High-tech microscope breaks record for tiniest object viewable under normal light. And with no limit on imaging capacity, who knows what life forms may soon be seen?

Elizabeth Armstrong Moore
Elizabeth Armstrong Moore is based in Portland, Oregon, and has written for Wired, The Christian Science Monitor, and public radio. Her semi-obscure hobbies include climbing, billiards, board games that take up a lot of space, and piano.
Elizabeth Armstrong Moore
2 min read

Viruses are small. Very small. There are millions of types, and the 5,000 or so that have been studied in detail are typically between 10 and 300 nanometers (one-billionth of a meter) in diameter.
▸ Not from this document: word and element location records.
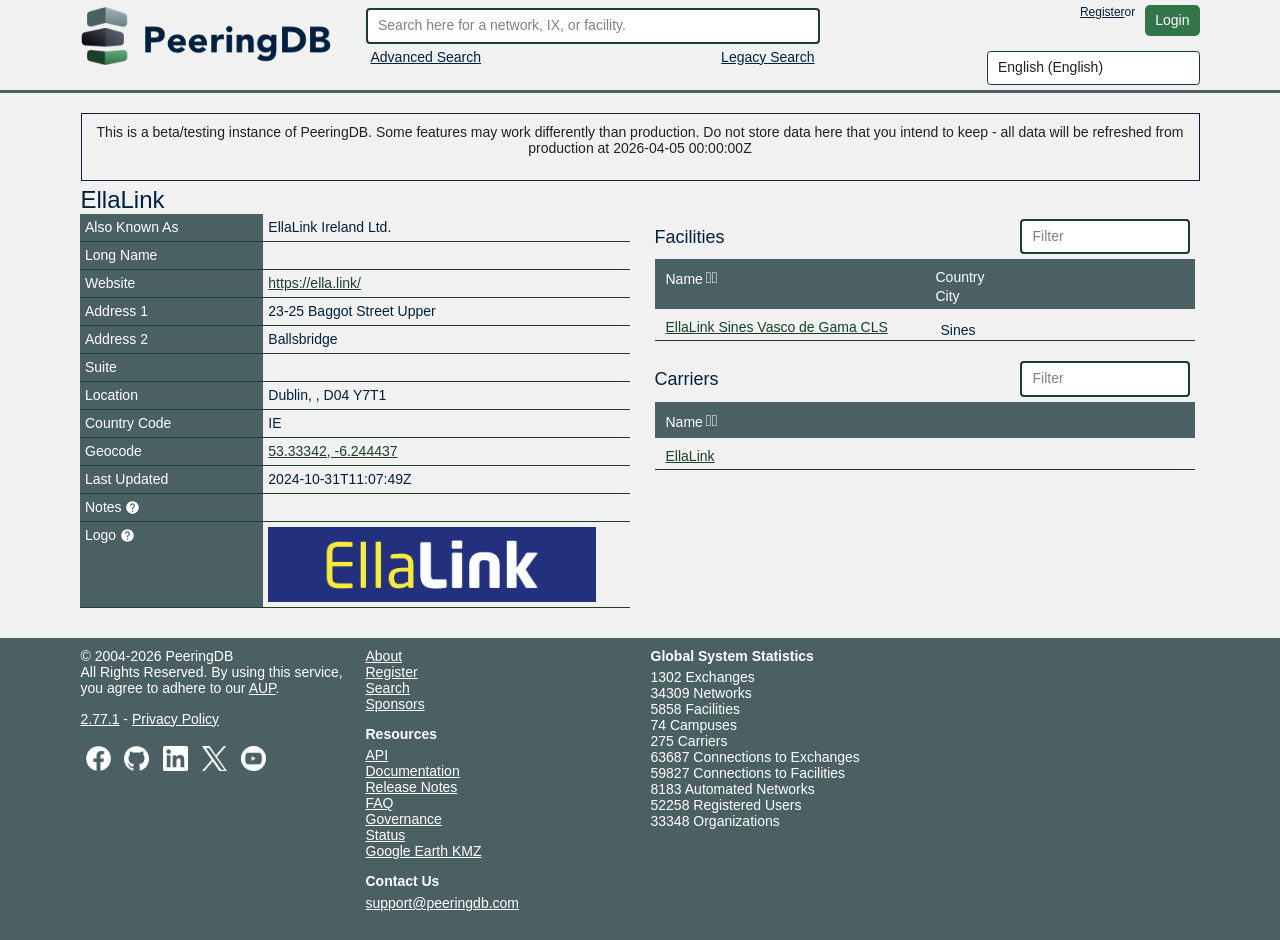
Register (1102, 12)
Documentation (413, 771)
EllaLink (690, 456)
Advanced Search (426, 57)
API (377, 755)
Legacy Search (767, 57)
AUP (262, 688)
These microspheres collect evanescent waves to form virtual images that can be captured by a conventional lens. University of Manchester

Because the wavelengths of visible light range from roughly 300 to 800 nanometers, viruses aren't exactly visible under normal lighting. Only optical fluoresce microscopes can see inside a virus, and then only indirectly, using dye, which cannot actually penetrate a virus.

So the "microsphere nanoscope" developed by scientists at the University of Manchester's School of Mechanical, Aerospace, and Civil Engineering in the U.K. and described in the journal Nature Communications is remarkable on two counts: It breaks the world record of direct imaging under normal lights by 20 times, viewing objects as small as 50 nm wide, and what's more, the tech behind it imposes no theoretical limit in the size of feature that can be seen.
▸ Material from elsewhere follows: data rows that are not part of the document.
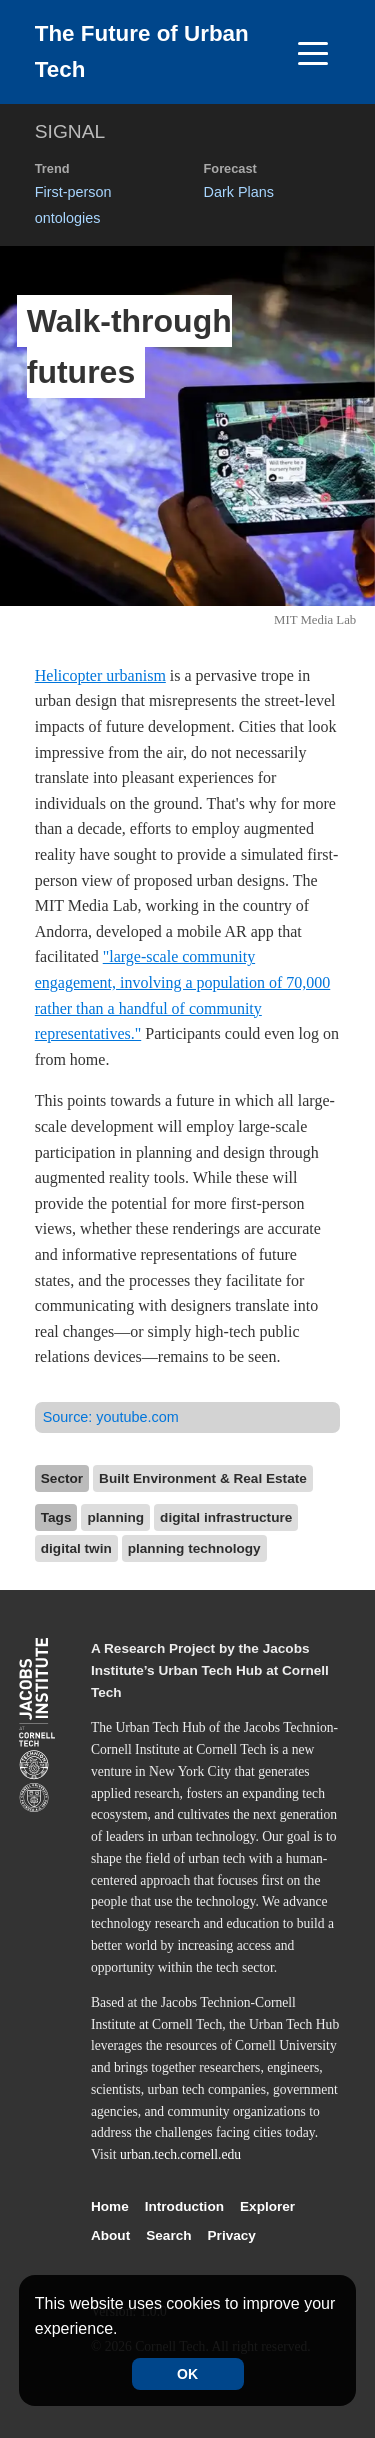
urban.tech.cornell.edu (180, 2154)
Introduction (184, 2206)
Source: (111, 1417)
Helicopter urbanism (100, 675)
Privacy (232, 2235)
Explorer (267, 2206)
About (110, 2235)
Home (110, 2206)
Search (168, 2235)
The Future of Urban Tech (142, 51)
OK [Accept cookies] (187, 2374)
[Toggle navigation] (313, 52)
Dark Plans (239, 192)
This incredible jump in capacity could allow humans to see inside human cells and even live viruses for the first time, which in turn could give us many new insights into their structures and behaviors.
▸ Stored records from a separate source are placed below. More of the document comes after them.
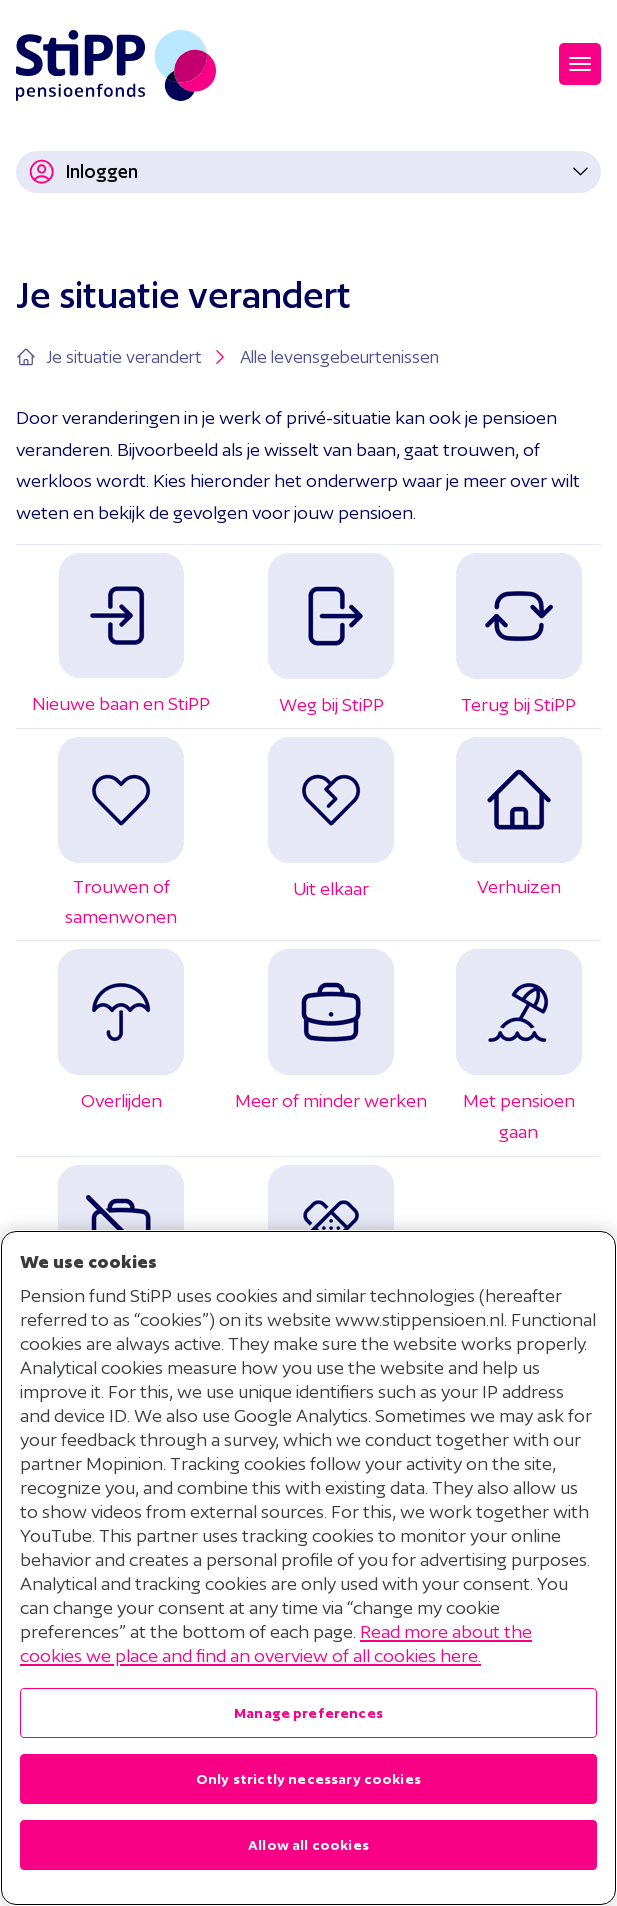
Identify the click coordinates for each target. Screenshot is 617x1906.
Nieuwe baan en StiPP (121, 703)
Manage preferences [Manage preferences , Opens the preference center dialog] (308, 1713)
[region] (308, 1568)
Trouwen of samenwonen (121, 886)
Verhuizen (519, 886)
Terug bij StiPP (518, 704)
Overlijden (121, 1100)
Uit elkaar (331, 888)
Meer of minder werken (331, 1100)
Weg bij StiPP (331, 704)
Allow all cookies (308, 1845)
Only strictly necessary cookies (308, 1779)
"This is a world record in terms of how small an optical microscope can go by direct imaging under a light source covering the whole range of optical spectrum," says Professor Lin Li, who initiated and led the research with academics at the National University and Data Storage Institute of Singapore. In a news release, Li adds:

Not only have we been able to see items of 50 nanometers, we believe that is just the start and we will be able to see far smaller items. Theoretically, there is no limit on how small an object we will be able to see. Seeing inside a cell directly, without dying, and seeing living viruses directly could revolutionize the way cells are studied and allow us to examine closely viruses and biomedicine for the first time.

Because light waves inevitably spread out as they travel through space, there is a diffraction limit that caps the degree to which light waves can be focused, which in turn caps the size of an object that can be viewed.

The surfaces of objects, even objects as tiny as viruses, emit "evanescent waves" that fade so quickly they are usually lost, but this fast fading also frees them from the diffraction limit. The microscope, which is technically a nanoscope, uses tiny (between 2 and 9 micrometers--millionths of a meter--across) glass beads (called microspheres) to gather these evanescent waves, refocus them, and channel them into a standard microscope viewable under normal lights.

This method is entirely novel. It's as if the researchers are capturing the ghostly auras of invisible objects in order to see them. With no upper limit in terms of imaging capacity, who knows what life forms may soon be visible?